PropCAN is a self-contained little box (roughly 2.5" by 1.5" by 3/4") with a DE9P connector at one end for CAN and a mini-USB connector at the other. Oh, and some LEDs show at various places in this little box, too.

Why am I mentioning this? Well it has to just work when it is plugged in to USB for the first time. And I have found an issue which I didn't expect. (Ok maybe I should have or not, I'm not really sure.)

In my first tests of serial I setup the separate Tx and Rx drivers and setup the baud rate to a fixed default (kind-of mid-range). I then set my terminal program to that baud rate and after a few false starts and measuring of baud seen by my analyzer (remember I'm probing the serial lines, too.) I started working and all was well and I made good progress on implementing my command handler (the ASCII command set is presented in the draft manual found at the propCAN web-site).

Then on some sort of whim I changed the baud rate at my terminal program and... wait... hmm... nothing serial is working now! Huh?

I change it back it works. I move to the new rate, it doesn't. What is going on? It always seems to take me a few moments to get over the initial shock of these events. Finally I remember that I am already setup to measure the serial data to see if I'm even still sending data to the device.

So I take a trace and set my markers and then I calculate the baud-rate I'm now seeing -and- I have to pause and recheck. Sure enough, the FTDI chip is actually being affected by the baud rate selection the software is configuring. When I change the baud rate in HyperTerm it changed the back-end baud-rate of the serial Tx/Rx lines coming out of the FTDI chip and going to the Propeller. I totally was not expecting this behavior. Usually, in my experience, once a USB device is involved, the baud rates become meaningless. In this case I now have a device which can be any of the FTDI supported baud-rates when the propeller powers on. Hmmm...

Word and item position data:
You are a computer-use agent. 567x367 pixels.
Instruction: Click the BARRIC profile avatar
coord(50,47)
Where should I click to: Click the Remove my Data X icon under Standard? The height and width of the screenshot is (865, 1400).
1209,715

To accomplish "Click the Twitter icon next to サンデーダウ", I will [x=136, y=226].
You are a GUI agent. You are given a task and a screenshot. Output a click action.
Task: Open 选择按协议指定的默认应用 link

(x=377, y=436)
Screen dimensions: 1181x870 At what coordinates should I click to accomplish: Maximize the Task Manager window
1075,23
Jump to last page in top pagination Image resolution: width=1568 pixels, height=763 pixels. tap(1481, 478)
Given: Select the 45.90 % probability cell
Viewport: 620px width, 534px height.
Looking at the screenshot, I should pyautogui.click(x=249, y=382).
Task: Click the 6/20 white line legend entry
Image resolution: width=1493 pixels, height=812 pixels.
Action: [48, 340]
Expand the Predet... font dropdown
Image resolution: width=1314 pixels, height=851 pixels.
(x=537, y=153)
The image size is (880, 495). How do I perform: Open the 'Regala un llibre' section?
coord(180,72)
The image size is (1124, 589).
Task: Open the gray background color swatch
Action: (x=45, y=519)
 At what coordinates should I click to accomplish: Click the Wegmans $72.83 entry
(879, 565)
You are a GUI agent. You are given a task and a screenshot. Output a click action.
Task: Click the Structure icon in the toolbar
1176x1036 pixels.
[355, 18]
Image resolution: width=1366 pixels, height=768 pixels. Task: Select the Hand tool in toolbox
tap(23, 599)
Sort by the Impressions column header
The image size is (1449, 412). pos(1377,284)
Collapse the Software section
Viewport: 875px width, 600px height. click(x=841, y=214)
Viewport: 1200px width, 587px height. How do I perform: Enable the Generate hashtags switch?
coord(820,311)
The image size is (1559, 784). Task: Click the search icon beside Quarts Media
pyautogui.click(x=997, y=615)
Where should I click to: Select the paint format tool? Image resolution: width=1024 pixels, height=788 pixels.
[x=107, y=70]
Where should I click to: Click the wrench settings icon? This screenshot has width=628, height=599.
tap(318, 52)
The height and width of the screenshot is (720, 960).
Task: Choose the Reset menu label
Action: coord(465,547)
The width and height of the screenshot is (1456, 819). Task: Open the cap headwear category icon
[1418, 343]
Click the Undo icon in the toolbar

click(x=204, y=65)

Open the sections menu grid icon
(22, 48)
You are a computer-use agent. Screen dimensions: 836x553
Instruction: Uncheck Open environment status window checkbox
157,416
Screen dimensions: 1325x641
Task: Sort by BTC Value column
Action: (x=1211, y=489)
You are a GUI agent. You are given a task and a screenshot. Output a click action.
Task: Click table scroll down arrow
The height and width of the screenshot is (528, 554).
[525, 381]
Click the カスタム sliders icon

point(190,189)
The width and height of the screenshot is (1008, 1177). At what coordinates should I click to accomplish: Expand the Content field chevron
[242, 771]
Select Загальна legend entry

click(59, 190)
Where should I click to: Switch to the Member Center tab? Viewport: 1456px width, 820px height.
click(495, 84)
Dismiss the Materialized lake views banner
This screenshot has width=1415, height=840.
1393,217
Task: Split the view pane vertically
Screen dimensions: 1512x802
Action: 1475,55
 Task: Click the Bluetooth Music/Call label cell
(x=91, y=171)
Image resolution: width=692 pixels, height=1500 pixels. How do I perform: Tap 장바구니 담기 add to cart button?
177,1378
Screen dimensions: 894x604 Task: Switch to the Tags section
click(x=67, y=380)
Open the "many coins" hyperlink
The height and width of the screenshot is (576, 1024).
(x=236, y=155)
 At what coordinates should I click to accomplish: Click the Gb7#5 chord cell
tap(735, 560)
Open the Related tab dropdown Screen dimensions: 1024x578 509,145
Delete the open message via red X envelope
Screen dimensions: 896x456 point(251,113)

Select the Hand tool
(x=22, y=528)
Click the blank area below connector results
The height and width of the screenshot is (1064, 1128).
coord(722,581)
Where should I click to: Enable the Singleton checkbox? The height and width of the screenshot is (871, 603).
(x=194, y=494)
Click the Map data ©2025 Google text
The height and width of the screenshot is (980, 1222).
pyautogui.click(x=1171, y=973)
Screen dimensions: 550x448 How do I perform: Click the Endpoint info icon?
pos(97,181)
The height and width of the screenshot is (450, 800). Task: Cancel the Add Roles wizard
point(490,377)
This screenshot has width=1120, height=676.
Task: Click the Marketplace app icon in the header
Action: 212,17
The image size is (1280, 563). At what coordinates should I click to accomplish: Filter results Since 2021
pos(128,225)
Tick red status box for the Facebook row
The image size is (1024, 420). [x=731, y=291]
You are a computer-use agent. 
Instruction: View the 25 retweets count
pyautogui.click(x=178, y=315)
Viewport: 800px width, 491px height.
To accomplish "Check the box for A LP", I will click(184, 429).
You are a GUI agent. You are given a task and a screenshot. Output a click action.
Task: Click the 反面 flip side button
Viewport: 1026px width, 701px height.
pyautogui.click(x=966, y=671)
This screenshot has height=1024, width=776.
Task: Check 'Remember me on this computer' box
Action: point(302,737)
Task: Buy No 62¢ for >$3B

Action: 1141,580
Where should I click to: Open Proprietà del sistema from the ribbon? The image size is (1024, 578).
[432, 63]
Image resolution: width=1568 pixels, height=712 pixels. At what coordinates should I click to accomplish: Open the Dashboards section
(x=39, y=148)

▸ **Stated task 1**:
Answer these questions about the PropCAN passage:
(a) What connector is at the CAN end of the PropCAN box?
(b) Where is the ASCII command set presented?
(c) In which program did the writer change the baud rate?
▸ **Stated task 2**: Reproduce word for word the part of the PropCAN passage starting with "PropCAN is a" and going on through "not really sure.)".

▸ **Correct response 1**:
(a) A DE9P connector.
(b) In the draft manual found at the propCAN web-site.
(c) HyperTerm.

▸ **Correct response 2**:
PropCAN is a self-contained little box (roughly 2.5" by 1.5" by 3/4") with a DE9P connector at one end for CAN and a mini-USB connector at the other. Oh, and some LEDs show at various places in this little box, too.

Why am I mentioning this? Well it has to just work when it is plugged in to USB for the first time. And I have found an issue which I didn't expect. (Ok maybe I should have or not, I'm not really sure.)